_What is needed_
No pictures go in the copy; retype exactly the lines from the one with "Instruction: Select the Polygon draw tool" through the last line of the records.

Dataset records
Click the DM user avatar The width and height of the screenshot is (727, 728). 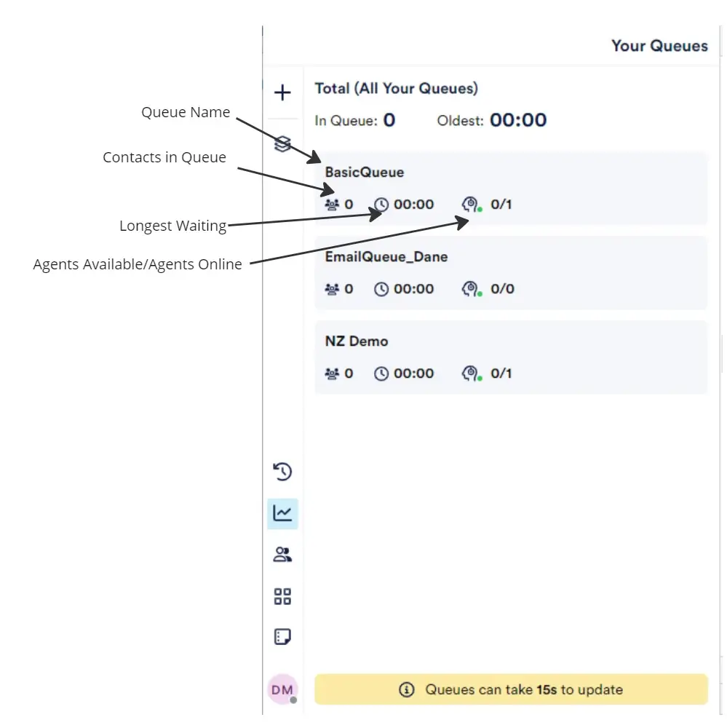(282, 689)
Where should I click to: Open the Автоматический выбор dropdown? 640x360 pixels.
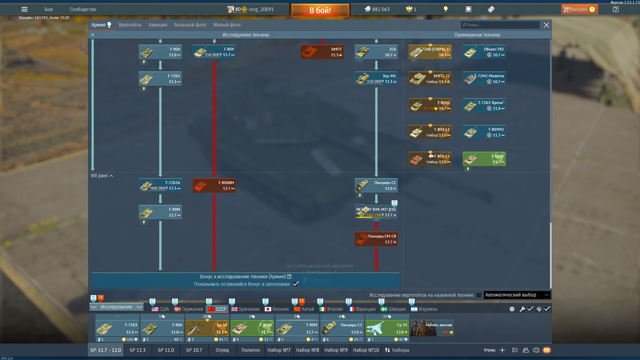pos(517,295)
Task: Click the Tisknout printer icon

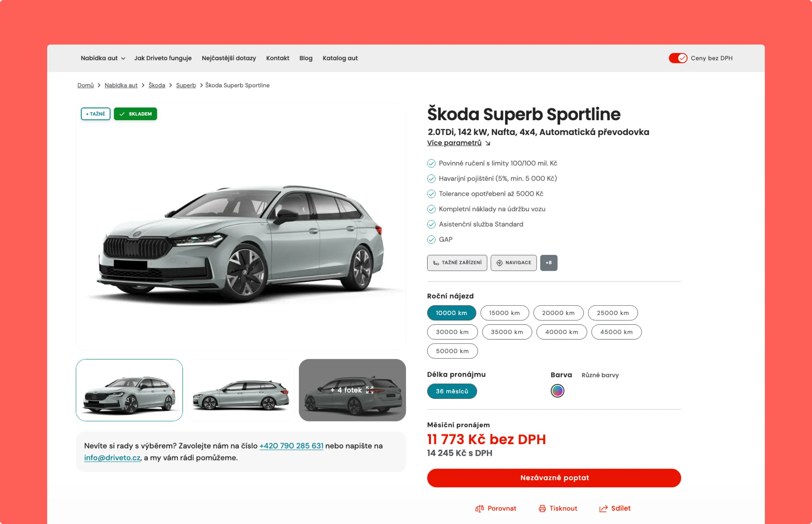Action: [542, 508]
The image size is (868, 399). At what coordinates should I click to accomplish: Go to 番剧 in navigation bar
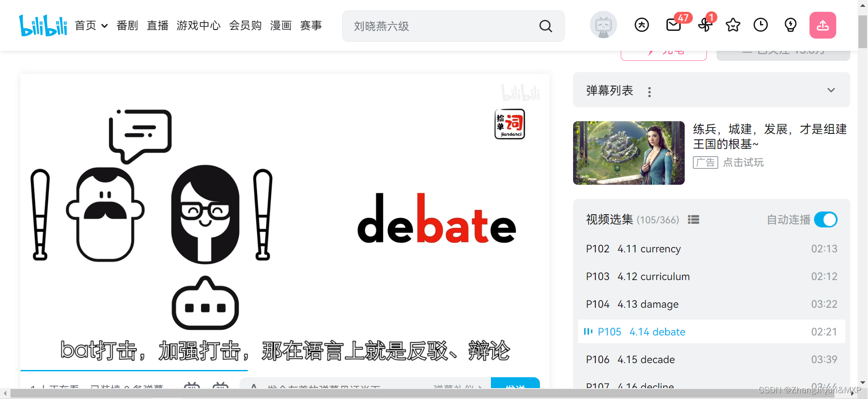click(127, 25)

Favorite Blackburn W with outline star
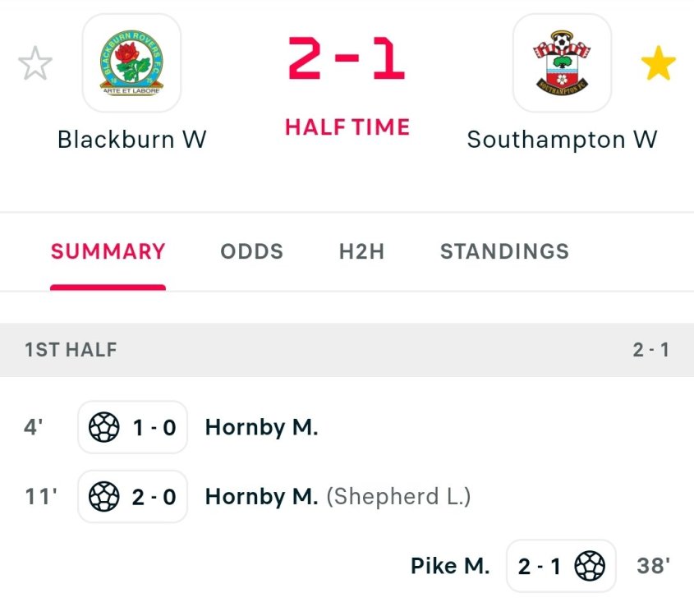pyautogui.click(x=35, y=64)
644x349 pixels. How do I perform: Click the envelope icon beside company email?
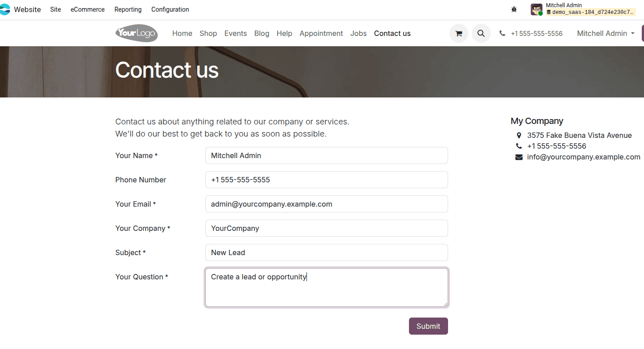(519, 157)
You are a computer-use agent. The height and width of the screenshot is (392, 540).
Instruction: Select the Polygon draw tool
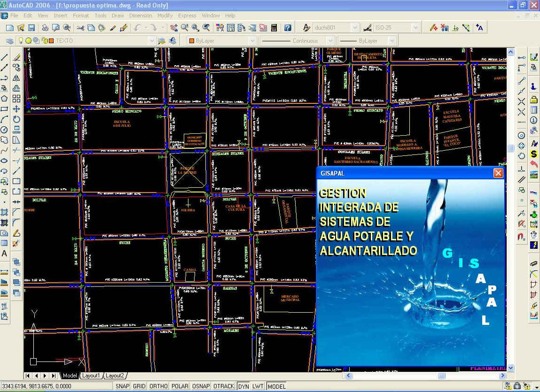pyautogui.click(x=4, y=98)
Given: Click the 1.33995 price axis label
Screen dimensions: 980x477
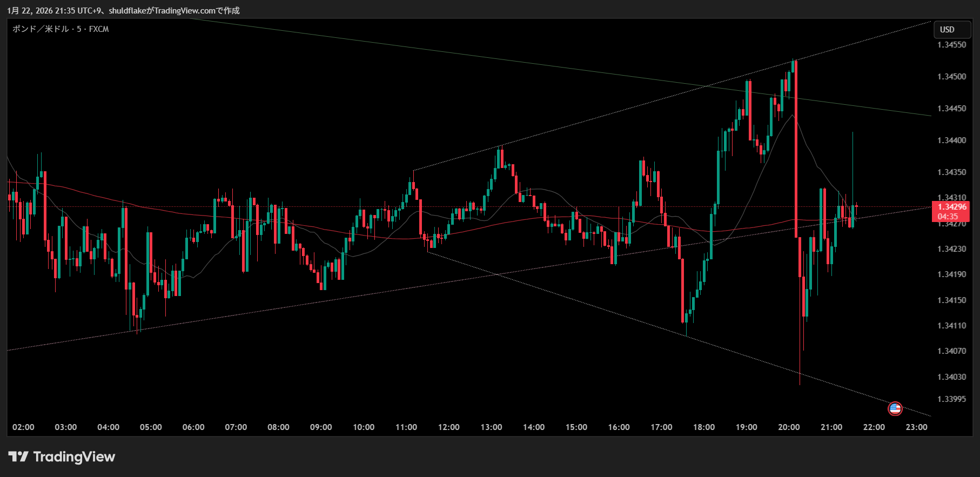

_Written reply_
Instruction: Select the Polygon draw tool
pyautogui.click(x=4, y=98)
Given: Click the 1.33995 price axis label
Screen dimensions: 980x477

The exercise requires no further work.